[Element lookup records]

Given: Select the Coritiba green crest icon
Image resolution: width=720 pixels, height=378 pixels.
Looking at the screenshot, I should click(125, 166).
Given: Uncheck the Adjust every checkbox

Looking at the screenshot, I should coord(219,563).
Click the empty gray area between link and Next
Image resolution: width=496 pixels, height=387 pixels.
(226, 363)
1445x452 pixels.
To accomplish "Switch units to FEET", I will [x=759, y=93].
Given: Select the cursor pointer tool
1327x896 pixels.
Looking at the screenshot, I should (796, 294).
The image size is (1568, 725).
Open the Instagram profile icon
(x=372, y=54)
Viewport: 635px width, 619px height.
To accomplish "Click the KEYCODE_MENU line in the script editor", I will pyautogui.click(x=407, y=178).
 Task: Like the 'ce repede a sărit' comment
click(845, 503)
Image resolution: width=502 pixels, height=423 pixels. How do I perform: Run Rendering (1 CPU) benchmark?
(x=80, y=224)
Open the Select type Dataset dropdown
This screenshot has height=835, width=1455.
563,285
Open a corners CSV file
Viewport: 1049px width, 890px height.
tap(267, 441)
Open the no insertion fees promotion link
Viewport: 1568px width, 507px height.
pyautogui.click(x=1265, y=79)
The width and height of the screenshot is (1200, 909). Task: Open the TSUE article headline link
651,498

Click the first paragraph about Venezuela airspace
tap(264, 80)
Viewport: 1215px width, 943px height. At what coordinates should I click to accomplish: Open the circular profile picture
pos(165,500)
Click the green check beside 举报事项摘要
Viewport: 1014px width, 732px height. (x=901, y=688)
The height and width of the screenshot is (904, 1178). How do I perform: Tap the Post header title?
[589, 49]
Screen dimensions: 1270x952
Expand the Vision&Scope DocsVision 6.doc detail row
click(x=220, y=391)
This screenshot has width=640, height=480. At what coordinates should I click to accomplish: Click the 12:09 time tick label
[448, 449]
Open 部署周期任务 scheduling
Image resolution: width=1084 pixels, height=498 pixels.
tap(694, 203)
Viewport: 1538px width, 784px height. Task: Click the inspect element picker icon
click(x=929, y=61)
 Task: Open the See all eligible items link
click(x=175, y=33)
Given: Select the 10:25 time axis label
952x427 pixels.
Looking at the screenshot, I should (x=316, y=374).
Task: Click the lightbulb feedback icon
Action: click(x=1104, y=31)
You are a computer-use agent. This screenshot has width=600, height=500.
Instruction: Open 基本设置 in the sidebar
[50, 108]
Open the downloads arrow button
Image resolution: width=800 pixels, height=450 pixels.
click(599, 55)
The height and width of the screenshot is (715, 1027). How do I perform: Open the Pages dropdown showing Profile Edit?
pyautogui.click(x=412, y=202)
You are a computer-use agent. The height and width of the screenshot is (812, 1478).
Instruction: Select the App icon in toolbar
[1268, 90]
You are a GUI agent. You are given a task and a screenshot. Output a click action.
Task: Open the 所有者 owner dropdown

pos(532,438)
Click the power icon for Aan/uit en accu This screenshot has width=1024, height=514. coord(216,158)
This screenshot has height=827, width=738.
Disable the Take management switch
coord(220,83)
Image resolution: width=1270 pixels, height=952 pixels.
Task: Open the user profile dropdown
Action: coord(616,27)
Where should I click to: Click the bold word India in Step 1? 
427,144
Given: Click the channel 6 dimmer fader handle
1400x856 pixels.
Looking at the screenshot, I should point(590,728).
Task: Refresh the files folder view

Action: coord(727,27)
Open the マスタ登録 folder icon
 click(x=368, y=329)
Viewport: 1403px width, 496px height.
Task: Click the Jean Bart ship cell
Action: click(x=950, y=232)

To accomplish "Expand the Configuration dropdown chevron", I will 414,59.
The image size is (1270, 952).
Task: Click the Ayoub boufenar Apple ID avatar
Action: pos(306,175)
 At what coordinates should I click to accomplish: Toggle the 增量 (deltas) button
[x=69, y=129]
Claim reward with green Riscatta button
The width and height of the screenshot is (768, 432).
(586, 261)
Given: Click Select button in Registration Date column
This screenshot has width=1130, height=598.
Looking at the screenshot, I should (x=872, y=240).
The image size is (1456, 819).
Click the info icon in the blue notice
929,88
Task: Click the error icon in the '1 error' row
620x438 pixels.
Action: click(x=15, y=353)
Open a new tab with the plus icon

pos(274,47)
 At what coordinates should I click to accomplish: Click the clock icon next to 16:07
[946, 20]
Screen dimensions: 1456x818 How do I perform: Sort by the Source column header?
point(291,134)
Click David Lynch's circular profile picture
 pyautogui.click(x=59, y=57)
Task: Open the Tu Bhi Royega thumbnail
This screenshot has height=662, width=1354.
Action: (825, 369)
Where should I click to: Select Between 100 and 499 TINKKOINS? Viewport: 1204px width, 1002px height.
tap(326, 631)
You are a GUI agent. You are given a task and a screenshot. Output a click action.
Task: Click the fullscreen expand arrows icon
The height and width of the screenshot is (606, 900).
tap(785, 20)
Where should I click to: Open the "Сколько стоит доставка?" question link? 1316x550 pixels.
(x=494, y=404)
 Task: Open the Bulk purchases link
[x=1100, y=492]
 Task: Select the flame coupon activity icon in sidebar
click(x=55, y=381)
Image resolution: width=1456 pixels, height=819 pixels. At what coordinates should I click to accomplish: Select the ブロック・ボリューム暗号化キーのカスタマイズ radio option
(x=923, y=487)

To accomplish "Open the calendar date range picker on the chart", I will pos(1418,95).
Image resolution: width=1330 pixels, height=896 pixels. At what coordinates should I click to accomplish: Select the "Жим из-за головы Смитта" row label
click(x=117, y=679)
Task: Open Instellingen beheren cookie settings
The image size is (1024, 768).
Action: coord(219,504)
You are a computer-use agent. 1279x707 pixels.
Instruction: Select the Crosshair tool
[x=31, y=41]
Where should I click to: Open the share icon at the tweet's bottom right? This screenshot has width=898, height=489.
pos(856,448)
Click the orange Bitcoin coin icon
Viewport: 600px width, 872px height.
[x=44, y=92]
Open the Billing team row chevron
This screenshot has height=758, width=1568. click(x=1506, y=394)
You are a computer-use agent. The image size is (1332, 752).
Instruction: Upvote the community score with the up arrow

Required task: Which lines of the data above contain the string "Viewport"? Copy out each of them.

Exercise response:
Viewport: 635px width, 619px height.
Viewport: 1049px width, 890px height.
Viewport: 1568px width, 507px height.
Viewport: 1215px width, 943px height. At what coordinates should I click to accomplish: Open the circular profile picture
Viewport: 1014px width, 732px height. (x=901, y=688)
Viewport: 1538px width, 784px height. Task: Click the inspect element picker icon
Viewport: 1403px width, 496px height.
Where should I click to: Select Between 100 and 499 TINKKOINS? Viewport: 1204px width, 1002px height.
Viewport: 600px width, 872px height.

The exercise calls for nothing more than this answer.